While this isn't quite what you were asking for, I hope it does help with your decision.


----------



## pddufrene (Mar 14, 2013)

Ok, the whole Svs moving operations overseas I did not know about. To me like yourself that does make s huge difference I'm a big believer in made in the US person, I won't even by a foreign vehicle! Been driving the same Chevy Silverado since 1994  thank u very much for your input and I think u may have put the nail in the coffin for me. Thanks again


----------



## pddufrene (Mar 14, 2013)

Saturn94 said:


> While I haven't heard those two subs, I also am looking for a new sub to replace my current SVS 16-46PC+ I bought new 10 years ago.
> 
> Like you I narrowed my choices to SVS and PSA. I'm just about decided that I will go with PSA for the following reasons;
> 
> ...


Oh! And good luck looking for a new sub  its been a adventure for me to say the least


----------



## Saturn94 (Jun 8, 2013)

pddufrene said:


> Ok, the whole Svs moving operations overseas I did not know about. To me like yourself that does make s huge difference I'm a big believer in made in the US person, I won't even by a foreign vehicle! Been driving the same Chevy Silverado since 1994  thank u very much for your input and I think u may have put the nail in the coffin for me. Thanks again


While I don't have a problem with foreign made goods per se, it does bug me when when a US operation is canned in favor of moving overseas.

Btw, don't hate me, but I do drive a Toyota.....made in the US though. 



pddufrene said:


> Oh! And good luck looking for a new sub  its been a adventure for me to say the least


Thanks. It's been an adventure for me as well......and it ain't over yet as now I'm trying to decide which PSA model to get, single vs dual, etc.
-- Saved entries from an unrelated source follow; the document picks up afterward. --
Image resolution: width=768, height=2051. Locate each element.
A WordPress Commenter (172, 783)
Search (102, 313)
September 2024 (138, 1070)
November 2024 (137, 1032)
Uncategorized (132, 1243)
I wish you luck as well in your sub search. Please let us know what you decide to get and report back when you get a chance to listen to it.


----------



## pddufrene (Mar 14, 2013)

Saturn94 said:


> While I don't have a problem with foreign made goods per se, it does bug me when when a US operation is canned in favor of moving overseas.
> 
> Btw, don't hate me, but I do drive a Toyota.....made in the US though.
> 
> ...


LOL! I'm not gonna hate  well for me it looks like Friday morning ill be putting my order in for a PSA XV15  decision made. I wish I could get the 30 but that's out my price range and I wouldn't have no where to put something that big.


----------



## Saturn94 (Jun 8, 2013)

pddufrene said:


> LOL! I'm not gonna hate  well for me it looks like Friday morning ill be putting my order in for a PSA XV15  decision made. I wish I could get the 30 but that's out my price range and I wouldn't have no where to put something that big.


Yea! 

I'm looking forward to your impressions.


----------



## pddufrene (Mar 14, 2013)

Lol! I'm really looking forward to giving them


----------



## pddufrene (Mar 14, 2013)

I placed my order this morning for a PSA XV15! Now comes the long gruelling wait, come to find out they are on back order  
The suspense is killing me!


----------



## Saturn94 (Jun 8, 2013)

pddufrene said:


> I placed my order this morning for a PSA XV15! Now comes the long gruelling wait, come to find out they are on back order
> The suspense is killing me!


Yea! :jiggy:

The wait is the hard part. Tom mentioned there has been a delay in getting drivers from their supplier. I like that he keeps his customers posted on what's going on.

Did you get one of the veneer finishes or the standard finish?


----------



## pddufrene (Mar 14, 2013)

Saturn94 said:


> Yea! :jiggy:
> 
> The wait is the hard part. Tom mentioned there has been a delay in getting drivers from their supplier. I like that he keeps his customers posted on what's going on.
> 
> Did you get one of the veneer finishes or the standard finish?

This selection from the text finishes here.